The task = Once you find the line with "This screenshot has height=838, width=1600." in the entries below, return exactly every line from it through the line with "1080x612 pixels.".
Data shown below:
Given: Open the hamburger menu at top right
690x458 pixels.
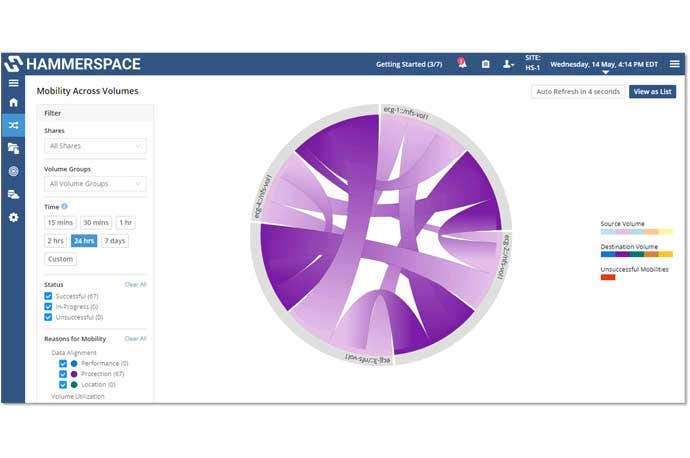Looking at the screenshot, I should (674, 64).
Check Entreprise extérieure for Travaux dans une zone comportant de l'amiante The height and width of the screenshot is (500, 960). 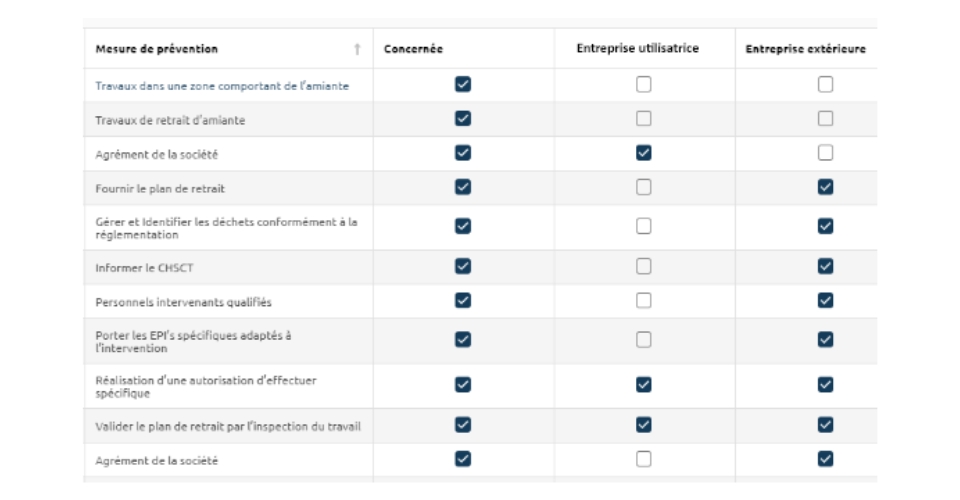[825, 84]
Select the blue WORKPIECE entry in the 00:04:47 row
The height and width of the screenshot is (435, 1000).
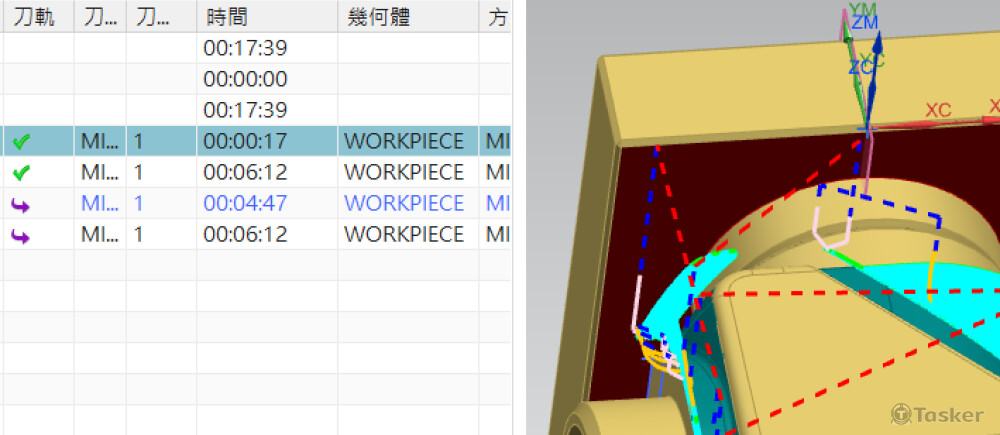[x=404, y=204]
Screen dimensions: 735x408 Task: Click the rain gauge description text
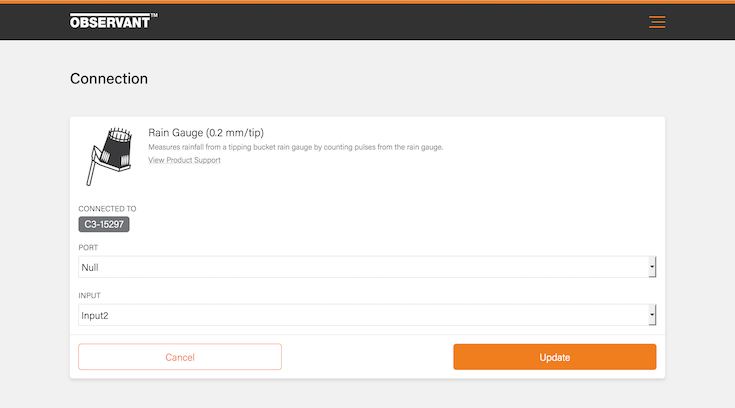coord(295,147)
End of Data shown.
Data shown below:
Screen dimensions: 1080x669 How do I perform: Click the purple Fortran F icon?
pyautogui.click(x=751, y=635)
End of Data shown.
Data shown below:
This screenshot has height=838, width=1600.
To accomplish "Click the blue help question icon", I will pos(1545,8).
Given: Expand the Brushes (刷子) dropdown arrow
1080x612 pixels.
End of Data shown.
Task solution =
This screenshot has height=838, width=1600.
To accomplish "Click the blue help question icon", I will pos(1545,8).
Given: Expand the Brushes (刷子) dropdown arrow
1080x612 pixels.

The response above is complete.